Convert the entries below into a numbered list, one line per item, omitting any blank lines.
##############################
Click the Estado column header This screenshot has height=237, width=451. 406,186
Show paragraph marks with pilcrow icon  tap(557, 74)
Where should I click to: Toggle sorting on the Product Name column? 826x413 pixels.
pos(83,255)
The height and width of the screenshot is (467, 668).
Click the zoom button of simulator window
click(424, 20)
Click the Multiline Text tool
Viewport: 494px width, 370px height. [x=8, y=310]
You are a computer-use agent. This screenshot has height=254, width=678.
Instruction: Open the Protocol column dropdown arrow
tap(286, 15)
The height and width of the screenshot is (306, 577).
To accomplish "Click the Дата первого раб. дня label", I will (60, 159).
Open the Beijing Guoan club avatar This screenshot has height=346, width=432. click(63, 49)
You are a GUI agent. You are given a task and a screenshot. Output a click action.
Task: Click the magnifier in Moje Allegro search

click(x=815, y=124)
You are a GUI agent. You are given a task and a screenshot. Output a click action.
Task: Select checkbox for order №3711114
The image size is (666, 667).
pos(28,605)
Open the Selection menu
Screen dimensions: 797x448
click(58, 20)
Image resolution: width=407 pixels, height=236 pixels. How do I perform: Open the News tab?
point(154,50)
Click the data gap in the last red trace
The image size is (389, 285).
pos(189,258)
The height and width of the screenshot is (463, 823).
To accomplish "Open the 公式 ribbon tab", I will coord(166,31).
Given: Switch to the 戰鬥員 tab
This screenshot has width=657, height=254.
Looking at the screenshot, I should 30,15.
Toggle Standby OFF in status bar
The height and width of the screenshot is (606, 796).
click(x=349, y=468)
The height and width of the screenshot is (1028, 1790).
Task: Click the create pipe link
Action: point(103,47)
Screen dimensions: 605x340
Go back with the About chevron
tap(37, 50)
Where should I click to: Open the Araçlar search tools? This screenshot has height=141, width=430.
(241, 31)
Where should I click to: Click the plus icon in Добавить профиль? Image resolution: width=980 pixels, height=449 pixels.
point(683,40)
##############################
> [Exercise response]
1. Click the Estado column header This screenshot has height=237, width=451. 406,186
2. Show paragraph marks with pilcrow icon  tap(557, 74)
3. Where should I click to: Toggle sorting on the Product Name column? 826x413 pixels.
4. pos(83,255)
5. The height and width of the screenshot is (467, 668).
6. Click the zoom button of simulator window
7. click(424, 20)
8. Click the Multiline Text tool
9. Viewport: 494px width, 370px height. [x=8, y=310]
10. You are a computer-use agent. This screenshot has height=254, width=678.
11. Instruction: Open the Protocol column dropdown arrow
12. tap(286, 15)
13. The height and width of the screenshot is (306, 577).
14. To accomplish "Click the Дата первого раб. дня label", I will (60, 159).
15. Open the Beijing Guoan club avatar This screenshot has height=346, width=432. click(63, 49)
16. You are a GUI agent. You are given a task and a screenshot. Output a click action.
17. Task: Click the magnifier in Moje Allegro search
18. click(x=815, y=124)
19. You are a GUI agent. You are given a task and a screenshot. Output a click action.
20. Task: Select checkbox for order №3711114
21. The image size is (666, 667).
22. pos(28,605)
23. Open the Selection menu
24. Screen dimensions: 797x448
25. click(58, 20)
26. Image resolution: width=407 pixels, height=236 pixels. How do I perform: Open the News tab?
27. point(154,50)
28. Click the data gap in the last red trace
29. The image size is (389, 285).
30. pos(189,258)
31. The height and width of the screenshot is (463, 823).
32. To accomplish "Open the 公式 ribbon tab", I will coord(166,31).
33. Given: Switch to the 戰鬥員 tab
34. This screenshot has width=657, height=254.
35. Looking at the screenshot, I should 30,15.
36. Toggle Standby OFF in status bar
37. The height and width of the screenshot is (606, 796).
38. click(x=349, y=468)
39. The height and width of the screenshot is (1028, 1790).
40. Task: Click the create pipe link
41. Action: point(103,47)
42. Screen dimensions: 605x340
43. Go back with the About chevron
44. tap(37, 50)
45. Where should I click to: Open the Araçlar search tools? This screenshot has height=141, width=430.
46. (241, 31)
47. Where should I click to: Click the plus icon in Добавить профиль? Image resolution: width=980 pixels, height=449 pixels.
48. point(683,40)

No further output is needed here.